Pitt llamó a Gillivray para que se presentara en su oficina y le indicó que se sentara.

—He encontrado a Abigail Winters —anunció el inspector, y miró a Gillivray.

La mirada del sargento brilló y se empañó. Se trataba del sentimiento de culpa que Pitt quizá no hubiese advertido ni tras una hora de interrogatorio, por muchas sospechas o trampas verbales que le hubiese puesto. La sorpresa y el miedo eran más efectivos. Gillivray tendría que responder antes de poder ocultar la culpabilidad que asomaba en su mirada.
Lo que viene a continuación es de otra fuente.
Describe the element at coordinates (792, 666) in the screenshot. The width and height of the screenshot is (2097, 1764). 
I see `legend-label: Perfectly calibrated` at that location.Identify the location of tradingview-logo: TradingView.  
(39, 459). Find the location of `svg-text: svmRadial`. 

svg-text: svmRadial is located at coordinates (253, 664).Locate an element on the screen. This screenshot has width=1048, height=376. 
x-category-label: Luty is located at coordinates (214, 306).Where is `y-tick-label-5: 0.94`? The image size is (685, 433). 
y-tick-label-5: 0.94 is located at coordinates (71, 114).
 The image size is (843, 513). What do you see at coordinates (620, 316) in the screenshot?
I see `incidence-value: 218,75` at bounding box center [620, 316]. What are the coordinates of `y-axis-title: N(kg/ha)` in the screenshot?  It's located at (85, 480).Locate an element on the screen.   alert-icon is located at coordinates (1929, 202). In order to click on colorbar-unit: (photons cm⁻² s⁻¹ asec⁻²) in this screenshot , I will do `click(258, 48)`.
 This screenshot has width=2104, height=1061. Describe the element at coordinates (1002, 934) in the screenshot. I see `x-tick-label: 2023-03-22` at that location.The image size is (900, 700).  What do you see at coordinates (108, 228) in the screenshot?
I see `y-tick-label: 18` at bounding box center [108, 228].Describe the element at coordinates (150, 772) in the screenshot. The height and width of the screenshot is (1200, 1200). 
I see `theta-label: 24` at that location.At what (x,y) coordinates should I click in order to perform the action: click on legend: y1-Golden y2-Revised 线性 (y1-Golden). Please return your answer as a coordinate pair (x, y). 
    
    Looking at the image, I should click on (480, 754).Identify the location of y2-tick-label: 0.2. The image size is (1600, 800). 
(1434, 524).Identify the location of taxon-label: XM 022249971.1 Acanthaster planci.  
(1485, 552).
—Ya veo —dijo el inspector con calma—. Preferiría creer que usted no presionó a esa chica, pero la indujo de forma tácita a cometer perjurio, ¿verdad? La invitó, y ella aceptó.

—¡Señor Pitt! —Gillivray se ruborizó.

Pitt sabía lo que venía a continuación: las justificaciones. No tenía ganas de escucharlas porque ya las conocía. El sargento le caía mal, pero en esos momentos, a la hora de la verdad, prefirió ahorrarle la humillación de degradarse.

—No diga nada —señaló Pitt—. Conozco los motivos.

—Pero, inspector…

Pitt le enseñó un papel.

—Se ha producido un robo de piezas de plata. Ésta es la dirección. Vaya e interrogue a todo el mundo.

Gillivray cogió la nota en silencio. Vaciló como dispuesto a discutir de nuevo, pero finalmente se volvió y se marchó, cerrando la puerta de golpe al salir.